Some Americans may still harbor racist sentiments. In some rare
instances, racist signs and slogans have appeared at rallies opposing
the Obama health care plan. There is no evidence, however, that
the health care debate is in any way motivated by race. Real disagreements
exist about how best to alter the health care delivery system. Liberals
and conservatives, Republicans and Democrats, should be able to disagree
— even with the occasional use of heated rhetoric — without being
accused of racism.
President
Obama himself says that he does not believe his race was the cause
of fierce criticism aimed at his administration in the contentious
health care debate; the cause was the sense of suspicion and distrust
that many Americans have in their government. “Are there people
out there who don’t like me because of race? I’m sure
they are,” Mr. Obama said. “That’s not the overriding
issue here.... Now there are some who are, setting aside the issue
of race, actually I think are more passionate about the idea of whether
government can do anything right. And I think that that’s
probably the biggest driver of some of the vitriol.”
For some black politicians, playing the race card has become second
nature. New York Governor David A. Patterson lashed out at critics
in August who say he should not run for re-election. He suggested that
he was being undermined by an orchestrated, racially biased effort
by the media to force him to step aside.
With Governor Patterson’s approval ratings remaining low, some
Democrats, including President Obama, have suggested publicly that
he should make way for the popular attorney general, Andrew Cuomo,
in the governor’s race. Even among black voters, Patterson’s
support is declining. A Sienna College poll showed that black
voters, by a margin of 46 to 38 percent, would prefer someone other
than Mr. Patterson as governor. David Dinkins, New York City's first
black mayor, offered some blunt advice to Governor Patterson: Don’t
accuse your critics of racism. “Definitely, he should get
off the racist thing,” Mr. Dinkins said.
While political charges of white racism appear to be aimed at phantoms,
a real example of black racism in American politics has been largely
ignored. In Memphis, former Mayor Willie Herenton, who is black, is
challenging Rep. Steve Cohen (D-TN), who is white, in the Democratic
primary. The candidates are battling to represent the Ninth Congressional
District, a low-income area that is more than 60 percent black. The
district was redrawn and renumbered in l973, increasing the percentage
of minority voters; for three decades, it elected the state’s
only black members of Congress since Reconstruction.
In
2006, however, Mr. Cohen, who had long represented the district in
the Tennessee State Senate, defeated a divided field of black candidates. He
easily won re-election last year against a black corporate lawyer.

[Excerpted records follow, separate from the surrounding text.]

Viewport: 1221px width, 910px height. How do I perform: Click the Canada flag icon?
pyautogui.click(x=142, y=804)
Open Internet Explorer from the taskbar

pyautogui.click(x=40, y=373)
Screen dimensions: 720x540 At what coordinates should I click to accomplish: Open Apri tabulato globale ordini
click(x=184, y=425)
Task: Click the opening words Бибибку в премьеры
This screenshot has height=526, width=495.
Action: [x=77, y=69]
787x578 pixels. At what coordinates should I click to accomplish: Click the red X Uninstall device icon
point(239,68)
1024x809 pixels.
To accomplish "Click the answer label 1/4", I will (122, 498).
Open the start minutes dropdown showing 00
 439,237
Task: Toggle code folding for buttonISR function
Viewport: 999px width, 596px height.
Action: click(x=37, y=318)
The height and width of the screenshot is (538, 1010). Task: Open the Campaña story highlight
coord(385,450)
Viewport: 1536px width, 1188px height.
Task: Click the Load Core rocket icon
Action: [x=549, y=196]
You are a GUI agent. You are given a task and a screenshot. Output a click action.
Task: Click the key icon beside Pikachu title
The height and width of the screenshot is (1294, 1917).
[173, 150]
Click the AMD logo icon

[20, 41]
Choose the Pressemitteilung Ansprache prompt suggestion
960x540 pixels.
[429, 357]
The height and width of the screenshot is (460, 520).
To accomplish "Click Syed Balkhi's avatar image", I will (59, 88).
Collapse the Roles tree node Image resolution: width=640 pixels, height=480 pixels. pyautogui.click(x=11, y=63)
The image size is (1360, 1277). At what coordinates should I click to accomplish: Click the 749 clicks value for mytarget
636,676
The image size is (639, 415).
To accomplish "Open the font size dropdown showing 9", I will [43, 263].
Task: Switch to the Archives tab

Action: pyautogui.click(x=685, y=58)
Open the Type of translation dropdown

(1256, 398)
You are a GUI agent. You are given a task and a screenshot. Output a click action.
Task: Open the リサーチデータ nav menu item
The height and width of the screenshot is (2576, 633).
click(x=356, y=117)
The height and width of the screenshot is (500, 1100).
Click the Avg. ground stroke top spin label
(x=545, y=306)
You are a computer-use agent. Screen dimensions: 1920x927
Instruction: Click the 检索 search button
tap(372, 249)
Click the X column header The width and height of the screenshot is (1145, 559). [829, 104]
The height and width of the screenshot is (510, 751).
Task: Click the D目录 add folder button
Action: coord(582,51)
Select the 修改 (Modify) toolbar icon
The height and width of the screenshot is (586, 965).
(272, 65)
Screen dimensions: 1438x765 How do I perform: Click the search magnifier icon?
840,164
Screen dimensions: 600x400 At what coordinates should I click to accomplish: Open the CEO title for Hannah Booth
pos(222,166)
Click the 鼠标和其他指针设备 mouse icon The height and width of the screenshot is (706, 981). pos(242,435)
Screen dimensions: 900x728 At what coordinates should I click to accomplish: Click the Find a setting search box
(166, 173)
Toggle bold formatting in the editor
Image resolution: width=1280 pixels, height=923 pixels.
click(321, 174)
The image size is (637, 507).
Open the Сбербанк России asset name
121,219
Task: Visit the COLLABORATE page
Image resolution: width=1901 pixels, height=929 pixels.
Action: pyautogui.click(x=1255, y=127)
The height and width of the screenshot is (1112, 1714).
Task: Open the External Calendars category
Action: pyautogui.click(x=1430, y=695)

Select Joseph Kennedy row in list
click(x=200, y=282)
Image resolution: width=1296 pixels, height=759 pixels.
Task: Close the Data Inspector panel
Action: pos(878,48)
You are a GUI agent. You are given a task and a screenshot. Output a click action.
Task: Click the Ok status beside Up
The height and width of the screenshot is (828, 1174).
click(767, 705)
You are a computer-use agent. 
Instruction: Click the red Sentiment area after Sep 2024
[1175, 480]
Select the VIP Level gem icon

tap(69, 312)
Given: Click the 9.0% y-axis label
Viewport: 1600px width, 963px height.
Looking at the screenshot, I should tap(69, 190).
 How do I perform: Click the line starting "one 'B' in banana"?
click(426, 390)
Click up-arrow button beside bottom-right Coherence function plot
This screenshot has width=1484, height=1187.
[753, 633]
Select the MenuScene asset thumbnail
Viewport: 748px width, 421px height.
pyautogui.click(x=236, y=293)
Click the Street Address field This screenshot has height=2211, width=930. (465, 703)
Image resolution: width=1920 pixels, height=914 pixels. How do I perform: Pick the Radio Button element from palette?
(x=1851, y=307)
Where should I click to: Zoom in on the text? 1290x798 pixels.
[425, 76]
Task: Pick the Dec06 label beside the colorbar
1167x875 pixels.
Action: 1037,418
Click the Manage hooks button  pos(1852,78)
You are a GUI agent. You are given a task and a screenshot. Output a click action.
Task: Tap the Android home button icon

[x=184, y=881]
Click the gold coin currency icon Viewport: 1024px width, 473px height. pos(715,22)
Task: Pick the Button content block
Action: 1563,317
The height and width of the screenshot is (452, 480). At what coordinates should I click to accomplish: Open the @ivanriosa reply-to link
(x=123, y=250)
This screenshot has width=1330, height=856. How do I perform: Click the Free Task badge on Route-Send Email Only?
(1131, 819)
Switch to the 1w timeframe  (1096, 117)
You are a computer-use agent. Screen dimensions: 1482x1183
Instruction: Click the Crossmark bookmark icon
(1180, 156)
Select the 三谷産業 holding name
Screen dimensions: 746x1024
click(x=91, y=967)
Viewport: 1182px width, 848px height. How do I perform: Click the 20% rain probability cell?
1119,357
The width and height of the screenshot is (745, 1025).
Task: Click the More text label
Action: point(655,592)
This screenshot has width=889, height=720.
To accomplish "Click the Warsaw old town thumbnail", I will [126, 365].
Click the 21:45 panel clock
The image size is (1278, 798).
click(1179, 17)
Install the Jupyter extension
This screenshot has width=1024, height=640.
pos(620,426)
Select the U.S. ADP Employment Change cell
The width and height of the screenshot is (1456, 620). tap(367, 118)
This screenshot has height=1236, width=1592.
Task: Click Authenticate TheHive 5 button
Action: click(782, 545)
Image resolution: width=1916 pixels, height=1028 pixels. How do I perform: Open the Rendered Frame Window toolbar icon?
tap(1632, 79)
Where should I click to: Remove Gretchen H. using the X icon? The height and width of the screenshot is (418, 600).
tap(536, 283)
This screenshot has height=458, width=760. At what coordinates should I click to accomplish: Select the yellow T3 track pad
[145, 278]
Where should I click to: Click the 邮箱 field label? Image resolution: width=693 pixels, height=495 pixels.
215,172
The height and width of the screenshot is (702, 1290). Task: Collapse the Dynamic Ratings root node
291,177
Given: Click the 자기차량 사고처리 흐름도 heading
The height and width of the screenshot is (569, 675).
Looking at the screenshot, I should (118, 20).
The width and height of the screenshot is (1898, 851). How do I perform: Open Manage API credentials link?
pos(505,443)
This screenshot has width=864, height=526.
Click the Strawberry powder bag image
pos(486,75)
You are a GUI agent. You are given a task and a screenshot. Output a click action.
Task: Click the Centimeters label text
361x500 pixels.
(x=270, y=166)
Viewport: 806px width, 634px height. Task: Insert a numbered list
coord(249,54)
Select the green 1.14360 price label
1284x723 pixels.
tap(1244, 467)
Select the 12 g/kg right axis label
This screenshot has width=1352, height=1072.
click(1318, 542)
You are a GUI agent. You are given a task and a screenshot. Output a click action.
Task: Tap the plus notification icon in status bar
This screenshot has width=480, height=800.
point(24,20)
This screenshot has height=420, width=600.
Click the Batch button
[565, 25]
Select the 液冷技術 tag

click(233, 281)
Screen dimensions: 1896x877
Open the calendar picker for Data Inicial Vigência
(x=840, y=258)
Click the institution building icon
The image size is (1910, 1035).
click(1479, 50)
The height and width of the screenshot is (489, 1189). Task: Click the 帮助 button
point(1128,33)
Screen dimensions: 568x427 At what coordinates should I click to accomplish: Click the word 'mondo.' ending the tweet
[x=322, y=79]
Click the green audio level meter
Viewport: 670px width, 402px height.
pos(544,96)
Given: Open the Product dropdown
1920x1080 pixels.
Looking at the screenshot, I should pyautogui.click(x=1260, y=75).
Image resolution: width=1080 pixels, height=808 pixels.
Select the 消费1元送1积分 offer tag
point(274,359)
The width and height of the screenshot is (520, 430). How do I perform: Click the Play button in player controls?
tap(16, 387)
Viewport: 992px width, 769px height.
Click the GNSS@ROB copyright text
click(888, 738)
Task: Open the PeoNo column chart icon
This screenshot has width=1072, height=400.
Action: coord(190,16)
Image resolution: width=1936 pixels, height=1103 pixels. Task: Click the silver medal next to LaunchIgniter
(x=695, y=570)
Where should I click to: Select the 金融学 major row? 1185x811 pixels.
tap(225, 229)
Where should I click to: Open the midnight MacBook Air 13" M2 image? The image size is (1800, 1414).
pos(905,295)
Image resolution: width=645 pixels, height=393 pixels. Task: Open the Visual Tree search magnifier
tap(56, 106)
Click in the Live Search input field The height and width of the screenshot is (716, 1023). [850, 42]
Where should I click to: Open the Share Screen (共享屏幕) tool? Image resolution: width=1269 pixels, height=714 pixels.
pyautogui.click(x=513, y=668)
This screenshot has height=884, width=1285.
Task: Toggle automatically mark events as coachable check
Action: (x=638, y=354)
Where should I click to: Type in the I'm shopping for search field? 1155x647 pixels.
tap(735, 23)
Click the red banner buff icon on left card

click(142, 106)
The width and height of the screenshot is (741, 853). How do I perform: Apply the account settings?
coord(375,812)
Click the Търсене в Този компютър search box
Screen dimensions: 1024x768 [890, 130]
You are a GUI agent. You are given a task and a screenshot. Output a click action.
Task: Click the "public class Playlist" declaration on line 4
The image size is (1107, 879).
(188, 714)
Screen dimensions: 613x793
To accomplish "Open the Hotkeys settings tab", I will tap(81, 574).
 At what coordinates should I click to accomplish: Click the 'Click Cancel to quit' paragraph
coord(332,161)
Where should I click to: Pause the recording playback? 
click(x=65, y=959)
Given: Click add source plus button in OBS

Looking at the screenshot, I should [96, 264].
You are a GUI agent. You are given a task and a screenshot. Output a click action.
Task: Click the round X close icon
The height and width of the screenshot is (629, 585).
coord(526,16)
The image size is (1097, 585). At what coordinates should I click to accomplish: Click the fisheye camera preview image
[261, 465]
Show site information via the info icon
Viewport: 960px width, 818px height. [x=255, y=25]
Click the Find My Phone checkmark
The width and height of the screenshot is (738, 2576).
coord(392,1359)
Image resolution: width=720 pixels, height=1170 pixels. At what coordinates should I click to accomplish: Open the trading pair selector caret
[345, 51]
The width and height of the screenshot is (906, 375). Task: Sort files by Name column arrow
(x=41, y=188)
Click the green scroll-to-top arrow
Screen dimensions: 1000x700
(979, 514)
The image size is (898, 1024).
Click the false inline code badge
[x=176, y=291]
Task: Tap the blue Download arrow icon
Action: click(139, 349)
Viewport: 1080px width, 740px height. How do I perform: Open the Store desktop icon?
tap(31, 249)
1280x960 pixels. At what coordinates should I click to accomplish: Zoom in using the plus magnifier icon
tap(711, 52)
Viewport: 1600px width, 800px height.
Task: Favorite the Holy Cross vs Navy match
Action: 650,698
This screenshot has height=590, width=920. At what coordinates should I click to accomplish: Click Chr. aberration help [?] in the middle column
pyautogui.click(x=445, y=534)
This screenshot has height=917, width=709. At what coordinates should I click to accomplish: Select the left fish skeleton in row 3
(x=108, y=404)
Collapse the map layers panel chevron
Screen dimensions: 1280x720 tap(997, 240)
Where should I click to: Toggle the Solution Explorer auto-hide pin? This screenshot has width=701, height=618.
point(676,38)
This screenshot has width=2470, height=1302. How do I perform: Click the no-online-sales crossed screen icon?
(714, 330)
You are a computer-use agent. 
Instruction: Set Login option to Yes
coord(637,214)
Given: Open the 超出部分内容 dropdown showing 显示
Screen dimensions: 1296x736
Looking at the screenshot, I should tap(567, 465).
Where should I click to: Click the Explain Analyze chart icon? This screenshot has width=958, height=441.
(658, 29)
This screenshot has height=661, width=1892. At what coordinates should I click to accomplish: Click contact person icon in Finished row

Mr. Cohen is a liberal Democrat who considered joining the Congressional
Black Caucus, wrote a national apology for slavery and the Jim Crow
laws, and received an “A” rating from the NAACP. “I
vote like a 45-year-old black woman,” he said in an interview.
Mr.
Herenton and Rep. Cohen do not disagree upon any major political issues. Indeed,
Mr. Herenton’s only complaint against Rep. Cohen is a racial
one: he is white. “This seat was set aside for people who
look like me,” said Herenton's campaign manager, Sidney Chism,
a black county commissioner. “It was set aside so that blacks
could have representation.”
In the last election, his opponent ran a much-criticized advertisement
that tried to link Rep. Cohen, who is Jewish, to the Ku Klux Klan. It
juxtaposed Cohen with an image of a hooded Klansmen. In a radio interview,
Herenton declared: “This congressional race, you know what
it’s going to be about? It’s going to be about race,
representation, and power.”
If Mr. Herenton’s standard is that black constituents can only
be represented by a black congressman, how would he justify President
Obama, or Massachusetts Governor Deval Patrick, or New York Governor
David Patterson — black officials who have largely white constituencies?
Racism
should be objectionable to all Americans of good will. But for many
years a view has been expressed that only whites can be guilty of racism. Twenty
years ago, Rep. Gus Savage (D-IL) declared that, “Racism constitutes
actions or thoughts of expression by white Americans against Afro-Americans...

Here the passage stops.